The reality of the situation is that the patriarchy hurts anybody who deviates from its gender rules and values as outlined above. There are some more radicalized sects of the feminist movement who may attempt to label misandry as activism.
But as this article from the International Association of Students in Economic and Commercial Sciences points out, feminism can be defined as "a range of political movements, ideologies, and social movements that share a common goal: to define, establish, and achieve political, economic, personal, and social equality of sexes," while misandry is "the hatred of, contempt for, or prejudice against men or boys."
This is before even mentioning issues like how the broad statement of "the patriarchy benefits all men" presents to transgender individuals. Given how fluid the concept of gender identity is, the argument that any individual who identifies as male is treated favorably in a patriarchal society (while eschewing such essential context such as their sex assigned at birth, or overall gender presentation) is laughable at best, and damaging at worst.
Most frustrating of all is the completely missed opportunity from the "Barbie" team by not utilizing its characters to make the most of its social commentary.

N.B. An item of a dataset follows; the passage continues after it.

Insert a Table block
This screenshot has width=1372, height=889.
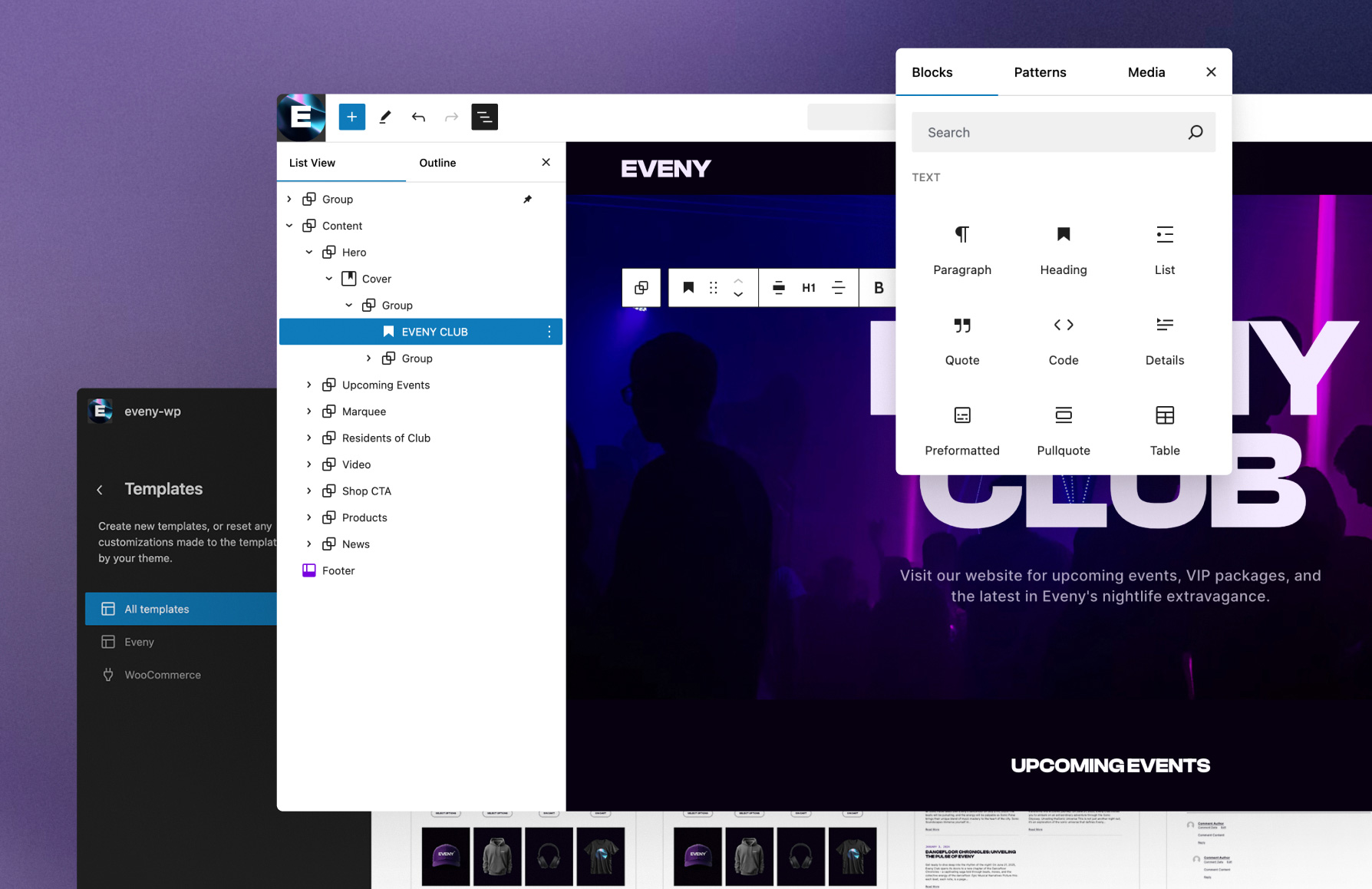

I don't know about you, but when I think of "men benefitted by the patriarchy," my mind immediately shifts toward the stereotypical scene featuring a company boardroom dominated by older, stoic, heterosexual white men.
Apparently, I was not alone in this assumption, as a not insignificant portion of "Barbie" centers around Mattel's nameless CEO (Will Ferrell) attempting to return Stereotypical Barbie to Barbieland, but his role in the story starts and ends with this goal.
Save for a throwaway joke about Barbie's confusion regarding the lack of women in Mattel's leadership, no efforts are made to seriously tie Ferrell's character to patriarchy.
Again, I feel I must emphasize that there is still plenty to enjoy about "Barbie," but it feels like for a story so focused on delivering hard-hitting social commentary, much of what it wants to say feels ultimately murky and confused.